**Provided text:**
^^^^
[gmx-users] The problem of utilizing multiple GPU

Sat Sep 7 16:52:21 CEST 2019

Hi,

I think Szilard meant more like

gmx mdrun -ntmpi 7 -npme 1 -nb gpu -pme gpu -bonded gpu -gputask 0022446

for the assignment of the 7 GPU tasks.

Mark

On Fri., 6 Sep. 2019, 22:07 sunyeping, <sunyeping at aliyun.com> wrote:

> Hello Szilárd Páll
>
> Thank you for you reply. I tried your command:
>
>  gmx mdrun -ntmpi 7 -npme 1 -nb gpu -pme gpu -bonded gpu -gpuid 0,2,4,6
> -gputask 001122334
>
> but got the following error information:
>
> Using 7 MPI threads
> Using 10 OpenMP threads per tMPI thread
>
> Program:     gmx mdrun, version 2019.3
> Source file: src/gromacs/taskassignment/taskassignment.cpp (line 255)
> Function:    std::vector<std::vector<gmx::GpuTaskMapping> >::value_type
> gmx::runTaskAssignment(const std::vector<int>&, const std::vector<int>&,
> const gmx_hw_info_t&, const gmx::MDLogger&, const t_commrec*, const
> gmx_multisim_t*, const gmx::PhysicalNodeCommunicator&, const
> std::vector<gmx::GpuTask>&, bool, PmeRunMode)
> MPI rank:    0 (out of 7)
>
> Inconsistency in user input:
> There were 7 GPU tasks found on node localhost.localdomain, but 4 GPUs were
> available. If the GPUs are equivalent, then it is usually best to have a
> number of tasks that is a multiple of the number of GPUs. You should
> reconsider your GPU task assignment, number of ranks, or your use of the
> -nb,
> -pme, and -npme options, perhaps after measuring the performance you can
> get.
>
> Could you tell me how to correct this?
>
> Best regards,
> Yeping
>
> ------------------------------------------------------------------
> Hi,
>
> You have 2x Xeon Gold 6150 which is 2x 18 = 36 cores; Intel CPUs
> support 2 threads/core (HyperThreading), hence the 72.
>
> https://ark.intel.com/content/www/us/en/ark/products/120490/intel-xeon-gold-6150-processor-24-75m-cache-2-70-ghz.html
>
> You will not be able to scale efficiently over 8 GPUs in a single
> simulation with the current code; while performance will likely
> improve in the next release, due to PCI bus and PME scaling
> limitations, even with GROMACS 2020 it is unlikely you will see much
> benefit beyond 4 GPUs.
>
> Try running on 3-4 GPUs with at least 2 ranks on each, and one
> separate PME rank. You might also want to use every second GPU rather
> than the first four to avoid overloading the PCI bus; e.g.
> gmx mdrun -ntmpi 7 -npme 1 -nb gpu -pme gpu -bonded gpu -gpuid 0,2,4,6
> -gputask 001122334
>
> Cheers,
> --
> Szilárd
>
> On Thu, Sep 5, 2019 at 1:12 AM 孙业平 <sunyeping at aliyun.com> wrote:
> >> Hello Mark Abraham,
> >> Thank you very much for your reply. I will definitely check the webinar
> and gromacs document. But now I am confused and expect an direct solution.
^^^^
**The task:**
Answer these from the mailing-list thread above:
(a) What -gputask value does Mark suggest?
(b) According to the error message, how many GPU tasks were found, and how many GPUs were available?
(c) Which CPUs does Szilárd say are installed, and how many cores do they give in total?

**Provided material:**
^^^^
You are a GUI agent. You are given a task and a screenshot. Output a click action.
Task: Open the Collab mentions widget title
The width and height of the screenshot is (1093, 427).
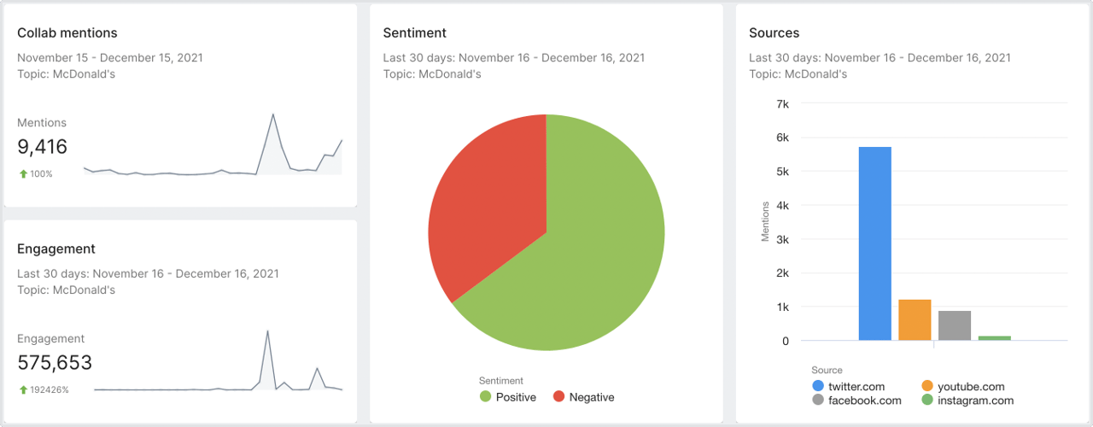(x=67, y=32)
^^^^
**Result for this exercise:**
(a) 0022446
(b) 7 GPU tasks were found, and 4 GPUs were available.
(c) Two Xeon Gold 6150 processors, giving 36 cores in total (2 × 18).